Work request: Restate the full listing precisely as written.

Segment Start: Listed records

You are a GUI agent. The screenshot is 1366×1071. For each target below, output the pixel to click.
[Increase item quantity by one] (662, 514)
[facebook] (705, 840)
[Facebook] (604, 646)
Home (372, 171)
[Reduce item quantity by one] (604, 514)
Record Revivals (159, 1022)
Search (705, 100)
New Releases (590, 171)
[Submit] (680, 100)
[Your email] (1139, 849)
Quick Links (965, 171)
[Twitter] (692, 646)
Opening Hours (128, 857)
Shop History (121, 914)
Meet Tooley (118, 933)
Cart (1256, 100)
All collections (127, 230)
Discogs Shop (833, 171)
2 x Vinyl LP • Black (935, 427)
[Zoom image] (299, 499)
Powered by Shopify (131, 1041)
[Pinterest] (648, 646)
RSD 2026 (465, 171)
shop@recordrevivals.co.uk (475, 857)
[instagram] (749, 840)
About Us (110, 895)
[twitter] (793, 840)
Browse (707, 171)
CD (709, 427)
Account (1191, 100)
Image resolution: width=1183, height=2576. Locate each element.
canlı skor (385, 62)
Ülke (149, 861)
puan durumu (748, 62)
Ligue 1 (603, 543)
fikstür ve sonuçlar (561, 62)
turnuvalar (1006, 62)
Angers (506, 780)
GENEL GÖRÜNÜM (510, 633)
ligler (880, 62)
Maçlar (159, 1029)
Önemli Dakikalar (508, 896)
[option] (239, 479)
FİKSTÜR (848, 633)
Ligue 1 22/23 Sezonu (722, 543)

Segment End: Listed records

Task solution:
You are a GUI agent. The screenshot is 1366×1071. For each target below, output the pixel to click.
[Increase item quantity by one] (662, 514)
[facebook] (705, 840)
[Facebook] (604, 646)
Home (372, 171)
[Reduce item quantity by one] (604, 514)
Record Revivals (159, 1022)
Search (705, 100)
New Releases (590, 171)
[Submit] (680, 100)
[Your email] (1139, 849)
Quick Links (965, 171)
[Twitter] (692, 646)
Opening Hours (128, 857)
Shop History (121, 914)
Meet Tooley (118, 933)
Cart (1256, 100)
All collections (127, 230)
Discogs Shop (833, 171)
2 x Vinyl LP • Black (935, 427)
[Zoom image] (299, 499)
Powered by Shopify (131, 1041)
[Pinterest] (648, 646)
RSD 2026 (465, 171)
shop@recordrevivals.co.uk (475, 857)
[instagram] (749, 840)
About Us (110, 895)
[twitter] (793, 840)
Browse (707, 171)
CD (709, 427)
Account (1191, 100)
Image resolution: width=1183, height=2576. Locate each element.
canlı skor (385, 62)
Ülke (149, 861)
puan durumu (748, 62)
Ligue 1 (603, 543)
fikstür ve sonuçlar (561, 62)
turnuvalar (1006, 62)
Angers (506, 780)
GENEL GÖRÜNÜM (510, 633)
ligler (880, 62)
Maçlar (159, 1029)
Önemli Dakikalar (508, 896)
[option] (239, 479)
FİKSTÜR (848, 633)
Ligue 1 22/23 Sezonu (722, 543)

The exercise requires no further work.